強烈な気配
今度のものは、あの女性の時とは明らかに違う、かなり厄介なものだった。
フラヴィも同時に気がついたほどの濃密な気配に、全身の毛が逆立っていた。
木々がまるで震えるようにざわつく。
「……距離は、まだ相当遠いな。
300メートル以上は離れてるのか?」
あまりに放たれている気配が強く、通常よりも倍を超える距離を認識した。
それだけ離れていてもはっきりと感じるほどの強烈な気配。
凄まじい魔物であることは疑いようもない。
これを人が放ちながら歩いていたら、それこそ危険人物だ。
まず間違いなく敵対者として襲いかかってくるだろう。
……徐々にこちらへ向かっているな。
この場所から若干ずれてるようにも思える。
これは湖まで水を飲みに来ようとしているのか?
どちらにしても、このままでは確実にこの辺りまで来るだろう。
厄介なトラブルなのは間違いない。
だが、このまま放置するわけにもいかない。
さてどうするかと悩んだところで、遭遇するのは時間の問題だ。
ここで待ち続け、襲われて拠点を潰されても困る。
とはいえ、今度の気配は相当強い相手だ。
フラヴィを抱えた状態で戦えるのかもわからない。
いや、それでも必要なら戦わなければならない。
そういった強者が襲いかかってくる可能性がある世界で、危険だからと避け続けるにも限界がある。

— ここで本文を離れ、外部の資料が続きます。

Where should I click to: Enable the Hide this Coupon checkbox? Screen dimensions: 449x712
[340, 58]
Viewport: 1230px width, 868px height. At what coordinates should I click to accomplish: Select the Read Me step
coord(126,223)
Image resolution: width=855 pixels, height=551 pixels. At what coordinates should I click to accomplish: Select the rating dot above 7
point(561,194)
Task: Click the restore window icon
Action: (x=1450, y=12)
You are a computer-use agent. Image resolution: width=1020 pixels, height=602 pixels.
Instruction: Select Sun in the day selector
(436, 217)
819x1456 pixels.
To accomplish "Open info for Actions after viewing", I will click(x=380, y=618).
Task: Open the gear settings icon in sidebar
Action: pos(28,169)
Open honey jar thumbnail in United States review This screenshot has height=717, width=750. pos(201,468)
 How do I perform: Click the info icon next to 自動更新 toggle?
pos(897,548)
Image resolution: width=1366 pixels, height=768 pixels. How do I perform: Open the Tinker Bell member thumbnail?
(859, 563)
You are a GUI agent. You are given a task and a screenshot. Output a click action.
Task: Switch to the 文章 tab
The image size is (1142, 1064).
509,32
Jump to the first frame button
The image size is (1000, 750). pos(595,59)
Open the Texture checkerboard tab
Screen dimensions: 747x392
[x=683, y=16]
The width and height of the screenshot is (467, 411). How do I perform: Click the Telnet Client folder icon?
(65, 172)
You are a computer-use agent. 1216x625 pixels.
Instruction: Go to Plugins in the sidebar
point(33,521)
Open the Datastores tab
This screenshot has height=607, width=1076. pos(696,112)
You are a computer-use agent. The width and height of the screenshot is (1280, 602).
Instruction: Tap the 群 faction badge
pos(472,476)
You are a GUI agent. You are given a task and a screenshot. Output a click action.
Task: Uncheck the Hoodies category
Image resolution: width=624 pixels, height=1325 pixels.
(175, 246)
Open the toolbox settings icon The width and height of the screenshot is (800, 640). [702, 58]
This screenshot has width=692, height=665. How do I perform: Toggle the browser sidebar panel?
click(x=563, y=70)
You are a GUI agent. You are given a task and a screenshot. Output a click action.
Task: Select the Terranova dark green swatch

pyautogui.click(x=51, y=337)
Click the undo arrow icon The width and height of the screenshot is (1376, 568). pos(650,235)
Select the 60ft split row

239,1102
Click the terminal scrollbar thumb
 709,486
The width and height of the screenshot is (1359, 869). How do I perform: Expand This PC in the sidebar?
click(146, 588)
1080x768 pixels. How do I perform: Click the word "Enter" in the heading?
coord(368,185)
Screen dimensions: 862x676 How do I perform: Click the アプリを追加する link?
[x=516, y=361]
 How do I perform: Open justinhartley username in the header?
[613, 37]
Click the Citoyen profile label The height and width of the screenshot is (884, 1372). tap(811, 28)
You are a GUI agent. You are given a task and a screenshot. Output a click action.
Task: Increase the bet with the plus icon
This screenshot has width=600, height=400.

フラヴィに視線を向けると、不安気な様子でこちらを見上げていた。
小さく震える子の頭を優しくなでながら落ち着かせ、どうするかを考える。
一旦この場を離れるべきか?
いや、そうしたところで結論は変わらない。
大きく動けばこちらを察して襲いかかってくる可能性もある。
だからといって、この場には長く留まれない。
可能ならすぐにでも行動するべきだ。
少ない時間で散々悩んでいると、気配が少し落ち着いたように思えた。
先ほどの濃密なものは、危険というよりも鬼気迫る感じだった。
……だがこの気配は、まるで……。
「……これは……。
まさか弱っているのか?
だとすると、相当まずい状況だな……。
何かと戦ってたんなら、色々と問題が出てくるんだが……」
木々がざわつくほどの気配から、かなりの大物なのは十分理解できる。
そんな存在が弱るほど厄介で危険な相手がいたということになるが、問題はそこだけではなく、今感じている存在とは別の気配に気づけないことだ。
もし仮に強大な何ものかと敵対する存在が対峙していた場合、これほどの強さをここからでも感じ取れるだけの強者を弱らせる敵の気配に俺が気づかなかったことそのものが、非常に厄介で危険なことになる。